The dangers of concurrency
A dragon and a tiger Dragon model adapted from Chuya Miyamoto's Wyvern. Tiger model from Gen Hagiwara. Both models folded by me. Copyright 2023 quantumboar.net
Alan Cox once said, 'A computer is a state machine. Threads are for people who can't program state machines'. A few years back I was tasked with optimizing some buffer handling code used for video capture (and a variety of other multimedia related tasks) to allow high-fps captures, moving from what was then standard 30 fps to up to 120 fps or more, depending only on sensor capabilities. To satisfy the requirement I removed all locks, achieving over a fourfold increase in capture frames per second simply by eliminating thread contention. And the implementation could still run in a fully thread-safe manner using less power per frame.

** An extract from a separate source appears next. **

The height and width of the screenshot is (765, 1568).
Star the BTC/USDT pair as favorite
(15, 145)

A caveat goes with most of the other considerations, here and below: each job needs the right tools. You might not want to use a sports car in place of a tractor to plow a field, albeit they might both have the same horse power. So goes for a lock-less design where a locking one might be more convenient, for the sake of maintainability and scalability, where resources allow for it. Conversely it could be more appealing to use a cooperative approach versus a preemptive one where low resource usage, minimal latency and predictable execution times are requirements, at the cost of greater complexity.
Concurrency constructs
The natural question that arises after an experience like my my lock-less story is whether locks are essential for concurrency and, stretching our curiosity a bit, whether the same holds true for threads. The best answer I can think of is probably not for both, or, more specifically, it depends on requirements and hw/sw architecture
Preemptive scheduling, threads and locks
On most modern systems, processes and threads make it possible to share a limited amount of CPU cores across a possibly much larger number of independent tasks. This time sharing is often achieved by allowing the scheduler, a low level sw component, to execute and interrupt said tasks for specific times according to specific policies. Embedded systems usually don't need (or can't afford) process separation, and so their tasks are mostly mapped into threads.

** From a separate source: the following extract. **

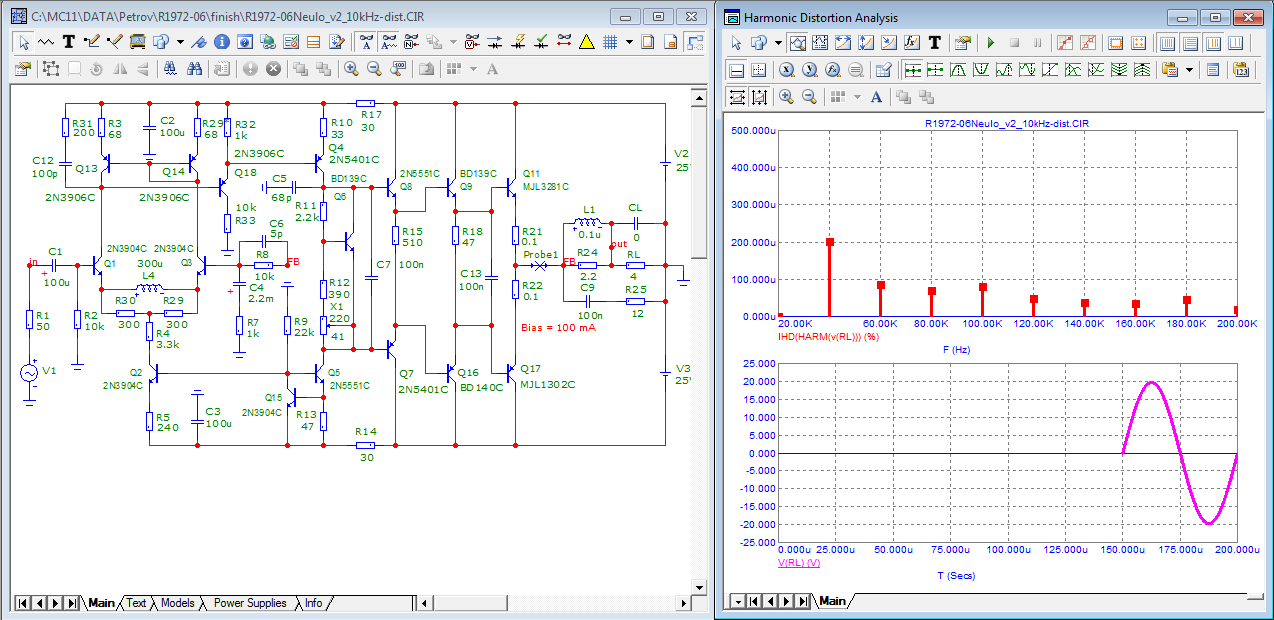This screenshot has width=1274, height=620.
Task: Open the fx function tool in analysis
Action: (911, 43)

But threads (and even more so processes) come at a cost. In terms of memory, primarily for the stack and library-defined variables (think errno), in terms of CPU usage for the costs associated to operations like context switches, and in terms of latency and jitter or, better to say, predictability introduced each time a preemptive scheduler halts a task's execution.

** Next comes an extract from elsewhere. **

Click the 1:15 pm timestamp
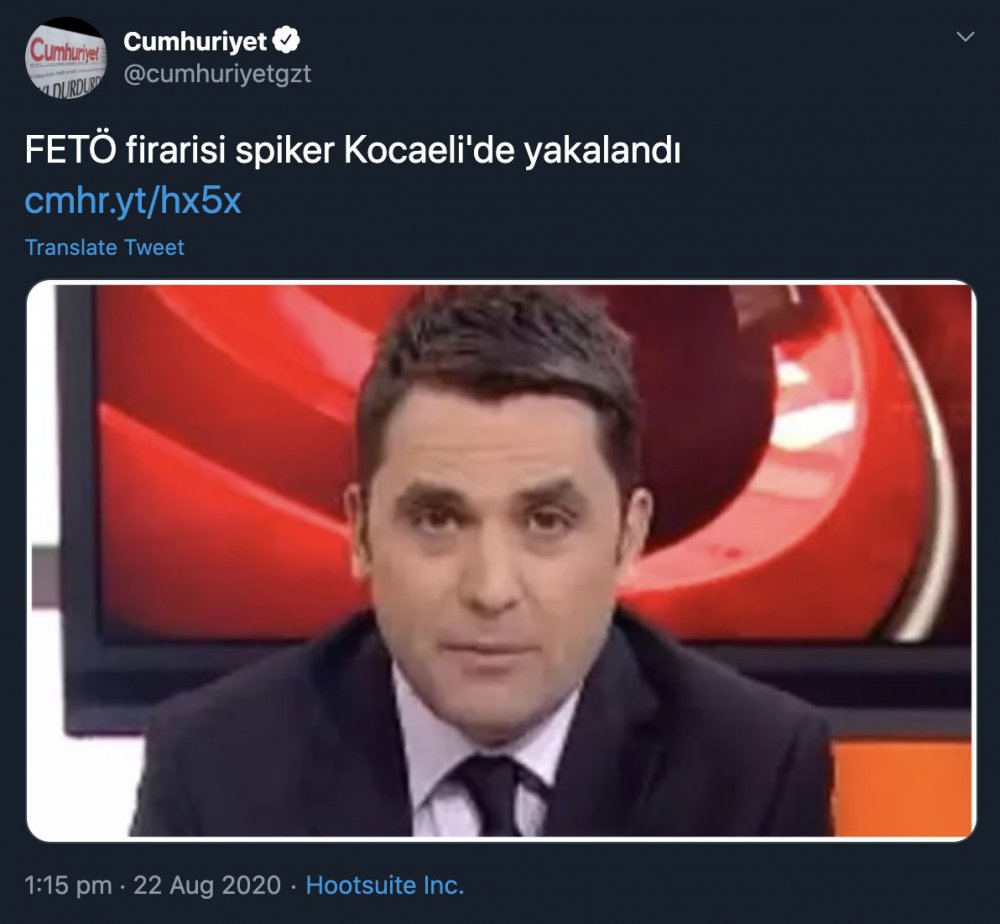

When threads need to access shared resources, or a synchronization is necessary, locks come into play. Other than an additional cost on memory (each lock comes with associated structures) locks might introduce relevant latency when collisions occur. Even if no collisions happen, frequent lock handling can use significant CPU time, especially on hw without native lock support. Are locks simpler to maintain? if you've ever written a multi-threaded app, then you're likely to know how insidious it could be to avoid deadlocks and priority inversions. Furthermore, inside a function call traversing a critical section, how can you be sure that the calling thread is holding the right locks without additional complexity like re-entrant locks?
Cooperative scheduling and finite state machines
On multi core systems, threads or processes (depending on the OS) are probably necessary to allow parallel execution. But as you'll still pay the memory cost, latencies would be much reduced in terms of scheduler cost if just one thread was allowed to run on each core with no locks.